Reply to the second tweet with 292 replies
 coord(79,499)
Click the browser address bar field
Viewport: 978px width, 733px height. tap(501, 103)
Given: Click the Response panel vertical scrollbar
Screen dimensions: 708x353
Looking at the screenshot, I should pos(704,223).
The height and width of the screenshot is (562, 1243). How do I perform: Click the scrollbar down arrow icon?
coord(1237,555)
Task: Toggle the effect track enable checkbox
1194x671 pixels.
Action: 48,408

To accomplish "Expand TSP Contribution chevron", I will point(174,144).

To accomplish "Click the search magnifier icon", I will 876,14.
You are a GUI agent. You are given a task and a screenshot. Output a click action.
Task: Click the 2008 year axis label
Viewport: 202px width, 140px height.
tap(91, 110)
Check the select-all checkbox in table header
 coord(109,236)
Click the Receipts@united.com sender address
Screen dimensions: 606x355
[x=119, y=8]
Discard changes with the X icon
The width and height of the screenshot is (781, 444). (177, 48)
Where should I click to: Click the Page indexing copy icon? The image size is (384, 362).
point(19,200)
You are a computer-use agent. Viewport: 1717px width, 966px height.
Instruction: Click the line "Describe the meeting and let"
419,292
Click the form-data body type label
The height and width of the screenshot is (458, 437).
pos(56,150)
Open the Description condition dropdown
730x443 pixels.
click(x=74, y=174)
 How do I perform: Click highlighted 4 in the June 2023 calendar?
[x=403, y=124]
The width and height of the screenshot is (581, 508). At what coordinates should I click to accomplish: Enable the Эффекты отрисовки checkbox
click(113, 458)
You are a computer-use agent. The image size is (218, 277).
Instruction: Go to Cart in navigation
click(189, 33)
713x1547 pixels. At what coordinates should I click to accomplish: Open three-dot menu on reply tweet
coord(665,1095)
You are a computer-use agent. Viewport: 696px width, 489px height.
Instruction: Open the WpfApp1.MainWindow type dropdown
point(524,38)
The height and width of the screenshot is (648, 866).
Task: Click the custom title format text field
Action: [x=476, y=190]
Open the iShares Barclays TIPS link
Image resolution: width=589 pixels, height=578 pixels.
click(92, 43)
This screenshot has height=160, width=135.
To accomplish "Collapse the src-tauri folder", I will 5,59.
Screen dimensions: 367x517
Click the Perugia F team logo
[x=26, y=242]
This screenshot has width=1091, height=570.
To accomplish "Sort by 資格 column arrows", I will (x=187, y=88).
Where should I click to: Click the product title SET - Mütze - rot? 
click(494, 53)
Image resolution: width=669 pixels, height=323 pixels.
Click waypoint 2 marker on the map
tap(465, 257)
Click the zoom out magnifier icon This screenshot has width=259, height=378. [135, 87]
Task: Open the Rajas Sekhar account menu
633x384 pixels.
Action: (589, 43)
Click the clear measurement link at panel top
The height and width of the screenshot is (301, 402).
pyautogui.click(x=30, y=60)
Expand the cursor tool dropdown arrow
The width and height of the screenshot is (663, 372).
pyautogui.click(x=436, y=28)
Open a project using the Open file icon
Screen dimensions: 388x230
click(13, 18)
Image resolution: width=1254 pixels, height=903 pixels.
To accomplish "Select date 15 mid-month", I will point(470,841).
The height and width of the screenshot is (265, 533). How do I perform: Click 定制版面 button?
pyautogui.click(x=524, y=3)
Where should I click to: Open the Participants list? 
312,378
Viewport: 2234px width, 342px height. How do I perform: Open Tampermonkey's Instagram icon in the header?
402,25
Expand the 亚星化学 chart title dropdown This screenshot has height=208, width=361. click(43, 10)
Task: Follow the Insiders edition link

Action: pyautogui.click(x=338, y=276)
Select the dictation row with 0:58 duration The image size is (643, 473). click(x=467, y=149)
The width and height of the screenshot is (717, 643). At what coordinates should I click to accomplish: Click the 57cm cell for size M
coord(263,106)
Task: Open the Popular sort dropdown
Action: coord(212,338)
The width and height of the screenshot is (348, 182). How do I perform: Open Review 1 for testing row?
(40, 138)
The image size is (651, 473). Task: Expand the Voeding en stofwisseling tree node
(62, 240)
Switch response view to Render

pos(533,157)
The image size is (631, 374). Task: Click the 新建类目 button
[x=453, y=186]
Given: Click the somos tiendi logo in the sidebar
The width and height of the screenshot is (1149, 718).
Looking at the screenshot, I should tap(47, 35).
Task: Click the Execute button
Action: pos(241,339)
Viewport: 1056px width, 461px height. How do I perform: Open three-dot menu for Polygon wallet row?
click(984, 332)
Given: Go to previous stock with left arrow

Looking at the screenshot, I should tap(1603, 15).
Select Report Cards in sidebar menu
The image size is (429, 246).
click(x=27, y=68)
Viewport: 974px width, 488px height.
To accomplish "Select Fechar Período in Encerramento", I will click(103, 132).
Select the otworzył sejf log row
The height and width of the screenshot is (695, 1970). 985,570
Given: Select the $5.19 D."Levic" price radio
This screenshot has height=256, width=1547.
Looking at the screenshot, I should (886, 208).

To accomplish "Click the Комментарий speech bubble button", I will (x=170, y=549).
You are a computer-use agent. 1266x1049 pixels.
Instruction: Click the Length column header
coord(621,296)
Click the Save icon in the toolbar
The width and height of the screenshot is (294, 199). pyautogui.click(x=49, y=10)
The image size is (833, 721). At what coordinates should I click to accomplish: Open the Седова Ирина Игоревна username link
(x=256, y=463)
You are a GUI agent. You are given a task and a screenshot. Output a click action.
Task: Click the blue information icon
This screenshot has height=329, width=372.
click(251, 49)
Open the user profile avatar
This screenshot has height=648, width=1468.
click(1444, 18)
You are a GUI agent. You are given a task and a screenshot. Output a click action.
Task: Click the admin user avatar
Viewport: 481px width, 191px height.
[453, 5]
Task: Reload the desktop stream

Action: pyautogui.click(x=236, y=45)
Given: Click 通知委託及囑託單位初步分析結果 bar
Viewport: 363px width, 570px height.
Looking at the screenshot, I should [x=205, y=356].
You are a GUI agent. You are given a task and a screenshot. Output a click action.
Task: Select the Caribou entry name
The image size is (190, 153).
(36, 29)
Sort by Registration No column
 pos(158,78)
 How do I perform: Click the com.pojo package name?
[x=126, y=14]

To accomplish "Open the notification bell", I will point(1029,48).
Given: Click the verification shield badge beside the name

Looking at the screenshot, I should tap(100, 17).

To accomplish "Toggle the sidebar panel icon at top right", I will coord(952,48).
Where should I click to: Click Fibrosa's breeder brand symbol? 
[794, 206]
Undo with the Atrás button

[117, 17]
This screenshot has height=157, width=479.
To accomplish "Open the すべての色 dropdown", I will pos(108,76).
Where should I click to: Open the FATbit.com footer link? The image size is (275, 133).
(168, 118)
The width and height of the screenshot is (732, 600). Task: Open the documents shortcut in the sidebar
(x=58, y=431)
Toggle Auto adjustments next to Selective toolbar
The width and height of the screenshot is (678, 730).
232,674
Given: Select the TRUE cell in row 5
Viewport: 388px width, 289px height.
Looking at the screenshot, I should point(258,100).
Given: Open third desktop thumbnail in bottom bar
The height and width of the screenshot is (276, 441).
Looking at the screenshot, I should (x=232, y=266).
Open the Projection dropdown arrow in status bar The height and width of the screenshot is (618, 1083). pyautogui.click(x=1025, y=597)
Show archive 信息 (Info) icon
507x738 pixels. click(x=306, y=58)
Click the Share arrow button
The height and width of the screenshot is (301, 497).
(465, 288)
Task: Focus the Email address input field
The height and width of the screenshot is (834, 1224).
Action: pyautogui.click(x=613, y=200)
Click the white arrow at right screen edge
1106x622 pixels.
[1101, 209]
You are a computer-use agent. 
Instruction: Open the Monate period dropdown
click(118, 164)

● ● ●

(Goal of the exercise)
With the line holding "Where should I click to: Open the Participants" as the first and the line holding "Given: Click the somos" as the last, please transcribe exactly the lines of the material above in that range and nothing else.

(Result for this exercise)
Where should I click to: Open the Participants list? 
312,378
Viewport: 2234px width, 342px height. How do I perform: Open Tampermonkey's Instagram icon in the header?
402,25
Expand the 亚星化学 chart title dropdown This screenshot has height=208, width=361. click(43, 10)
Task: Follow the Insiders edition link

Action: pyautogui.click(x=338, y=276)
Select the dictation row with 0:58 duration The image size is (643, 473). click(x=467, y=149)
The width and height of the screenshot is (717, 643). At what coordinates should I click to accomplish: Click the 57cm cell for size M
coord(263,106)
Task: Open the Popular sort dropdown
Action: coord(212,338)
The width and height of the screenshot is (348, 182). How do I perform: Open Review 1 for testing row?
(40, 138)
The image size is (651, 473). Task: Expand the Voeding en stofwisseling tree node
(62, 240)
Switch response view to Render

pos(533,157)
The image size is (631, 374). Task: Click the 新建类目 button
[x=453, y=186]
Given: Click the somos tiendi logo in the sidebar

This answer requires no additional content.